L'université comprend une école doctorale, appelée « Montaigne – Humanités », résultant de la fusion de deux anciennes écoles doctorales. Elle a la charge du suivi des étudiants en troisième cycle universitaire, mais aussi de la gestion des habilitations à diriger des recherches et de l'invitation de professeurs étrangers. Elle se caractérise par un programme de séminaires d'équipes, interdisciplinaires[24], interuniversitaires et internationaux. Depuis quelques années, l'offre de formation destinée aux doctorants s'est sensiblement développée, et comporte désormais des ateliers de lecture, des formations en langue, des disputatio... Durant l'année universitaire 2009-2010, elle comptait plus de 800 doctorants et a géré plus de 90 soutenances de thèse[25]. Elle fait partie du Collège Doctoral de Bordeaux et délivre depuis 2008 le doctorat avec le label « Docteur de l’Université de Bordeaux »[26]. L'école doctorale est dirigée par Sandro Landi, avec pour directrice-adjointe Isabelle Poulin[27].

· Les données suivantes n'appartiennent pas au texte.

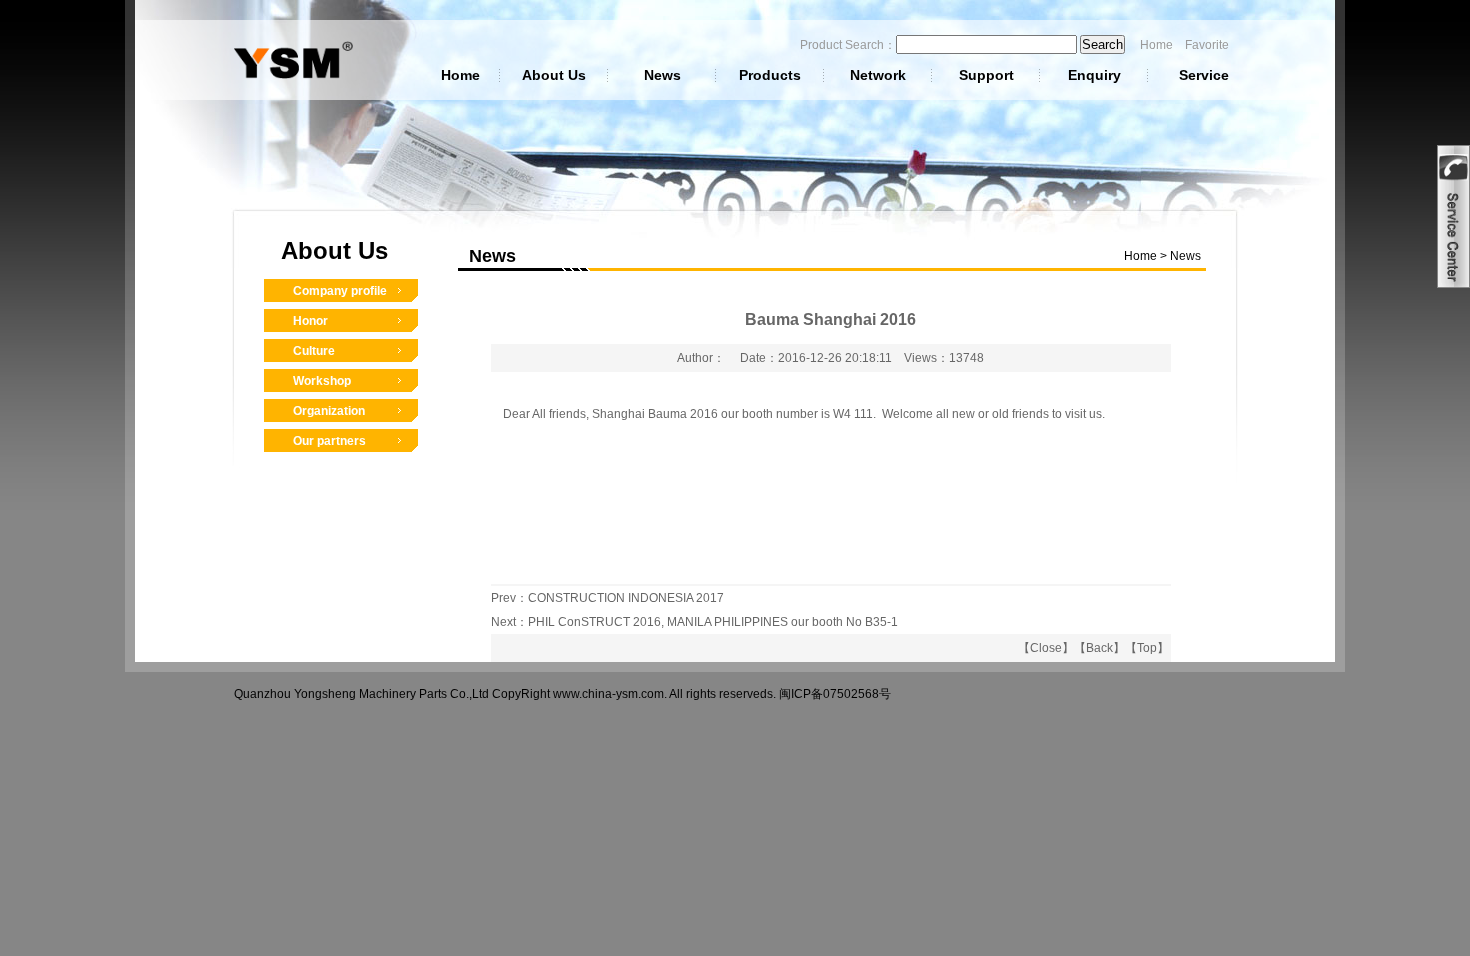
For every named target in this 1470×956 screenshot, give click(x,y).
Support (986, 75)
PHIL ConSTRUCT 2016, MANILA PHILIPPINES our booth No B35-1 (713, 622)
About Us (554, 75)
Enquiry (1094, 75)
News (662, 75)
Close (1046, 648)
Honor (310, 321)
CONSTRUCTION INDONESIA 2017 (626, 598)
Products (770, 75)
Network (878, 75)
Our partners (329, 441)
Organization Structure (329, 416)
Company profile (340, 291)
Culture (314, 351)
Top (1147, 648)
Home (1156, 45)
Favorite (1207, 45)
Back (1099, 648)
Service (1204, 75)
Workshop (322, 381)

Le Service Commun de Documentation[modifier | modifier le code]

La Bibliothèque Universitaire de Lettres de Bordeaux.

Le Service Commun de Documentation (SCD), une équipe de 55 personnes[28], administre le réseau de bibliothèques de l'université. Le catalogue numérique des collections est disponible sur le service Babord+, géré en collaboration avec le Département Documentation du PRES Université de Bordeaux[29] ; le SCD participe également au réseau national Sudoc. Comme l'indique l'AERES, « l'offre documentaire imprimée du SCD est supérieure à la moyenne nationale des bibliothèques à dominante Lettres, sciences humaines et sociales : 49,4 volumes par étudiant contre 28,4 ; 0,53 titre de périodique, contre 0,45 ; 0,8 volume acquis dans l'année, contre 0,6 »[30].

La Bibliothèque Universitaire de Lettres de Bordeaux, fondée en 1879, a été déplacée dans son bâtiment actuel du campus en 1968. Elle compte plus de 330 000 ouvrages (plus de la moitié du fonds total) qui couvrent l'ensemble des domaines étudiés à l'université[31]. Plusieurs services (inscription, prêt entre bibliothèques) y sont centralisés. On y trouve également le CADIST Amérique latine et Afrique lusophone de Bordeaux. La Bibliothèque Universitaire de Lettres et la Bibliothèque universitaire de droit et sciences économiques dépendant de l'Université Bordeaux IV sont réunies dans le même bâtiment ; celle de Lettres occupe les trois étages de l'édifice, soit 3 130 m2, et proposait 426 places assises en 2009[32].

Outre cette bibliothèque principale, le réseau comprend 14 bibliothèques et centres de documentation intégrés proposant des fonds plus spécialisés, et 4 bibliothèques associées[33]. La Bibliothèque Henri Guillemin dispose de 840 m2 pour 166 places assises[32] ; ses collections concernent la littérature générale et comparée, les littératures classique, francophone et anglophone, et les sciences du langage. La Bibliothèque d'études ibériques et ibérico-américaines dispose de 134 m2 pour 72 places assises et un fonds d'environ 50 000 ouvrages[32],[34]. La Bibliothèque LE-LEA dispose de 376 m2 et de 66 places assises ; elle compte 35 000 ouvrages[32],[35]. La Bibliothèque Élie Vinet, spécialisée en histoire, histoire de l'art et archéologie, dispose de 310 m2 et de 126 places assises ; son fonds regroupe 24 000 ouvrages[32],[36].

L'Institut Ausonius comprend la bibliothèque de recherche Robert Étienne, située dans la Maison de l'archéologie. Son fonds de plus de 50 000 ouvrages[37], accessible à partir du master 1, s'articule autour de l'histoire ancienne, de l'archéologie et des langues et littératures anciennes[38].

Les départements et services transversaux[modifier | modifier le code]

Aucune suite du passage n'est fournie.